• _Problem requirements_:
Exactly the lines from the one with "This screenshot has" to the end of the listing must be repeated, both ends included, with nothing added.

• _Source material_:
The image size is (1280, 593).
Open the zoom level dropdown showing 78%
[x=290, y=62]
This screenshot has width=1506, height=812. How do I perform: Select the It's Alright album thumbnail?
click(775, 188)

• _Solution below_:
This screenshot has width=1506, height=812. How do I perform: Select the It's Alright album thumbnail?
click(775, 188)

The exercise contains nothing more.